Verifying Random Quantum Circuits with Arbitrary Geometry Using Tensor Network States Algorithm

The ability to efficiently simulate random quantum circuits using a classical computer is increasingly important for developing noisy intermediate-scale quantum devices. Here, we present a tensor network states based algorithm specifically designed to compute amplitudes for random quantum circuits with arbitrary geometry. Singular value decomposition based compression together with a two-sided circuit evolution algorithm are used to further compress the resulting tensor network. To further accelerate the simulation, we also propose a heuristic algorithm to compute the optimal tensor contraction path.
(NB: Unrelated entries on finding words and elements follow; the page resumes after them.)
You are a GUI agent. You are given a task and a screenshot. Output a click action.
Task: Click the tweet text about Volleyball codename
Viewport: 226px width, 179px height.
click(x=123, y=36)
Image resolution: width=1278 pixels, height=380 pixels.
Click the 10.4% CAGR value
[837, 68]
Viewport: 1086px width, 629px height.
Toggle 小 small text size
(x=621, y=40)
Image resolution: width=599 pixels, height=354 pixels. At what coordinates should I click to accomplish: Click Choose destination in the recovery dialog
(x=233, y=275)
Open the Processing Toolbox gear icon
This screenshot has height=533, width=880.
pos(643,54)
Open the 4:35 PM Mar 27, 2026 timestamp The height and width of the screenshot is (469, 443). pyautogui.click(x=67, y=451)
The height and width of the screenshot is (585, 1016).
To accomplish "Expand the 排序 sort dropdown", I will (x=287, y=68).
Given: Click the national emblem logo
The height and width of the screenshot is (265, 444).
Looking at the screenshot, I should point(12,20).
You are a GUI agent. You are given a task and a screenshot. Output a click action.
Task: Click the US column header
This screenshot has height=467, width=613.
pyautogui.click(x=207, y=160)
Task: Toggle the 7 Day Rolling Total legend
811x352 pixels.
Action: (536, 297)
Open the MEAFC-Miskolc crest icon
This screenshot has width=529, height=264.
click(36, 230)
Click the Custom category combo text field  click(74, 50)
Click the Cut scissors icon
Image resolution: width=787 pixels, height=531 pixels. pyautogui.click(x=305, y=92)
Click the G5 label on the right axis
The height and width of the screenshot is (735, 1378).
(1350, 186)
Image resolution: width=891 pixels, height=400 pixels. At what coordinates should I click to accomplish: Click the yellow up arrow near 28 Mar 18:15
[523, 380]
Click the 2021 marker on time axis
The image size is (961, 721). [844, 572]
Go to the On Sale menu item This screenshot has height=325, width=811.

We demonstrate that our algorithm is up to 2 orders of magnitudes faster than the Schrodinger-Feynman algorithm for verifying random quantum circuits on the 53-qubit Sycamore processor, with circuit depths below 12. We also simulate larger random quantum circuits with up to 104 qubits, showing that this algorithm is an ideal tool to verify relatively shallow quantum circuits on near-term quantum computers.

Automated summary

The algorithm presented in this study efficiently simulates random quantum circuits using tensor network states, compression techniques, and a heuristic algorithm to compute the optimal tensor contraction path. It is demonstrated to be up to 2 orders of magnitudes faster than the Schrodinger-Feynman algorithm for verifying random quantum circuits on the 53-qubit Sycamore processor. This algorithm is shown to be an ideal tool for verifying relatively shallow quantum circuits on near-term quantum computers.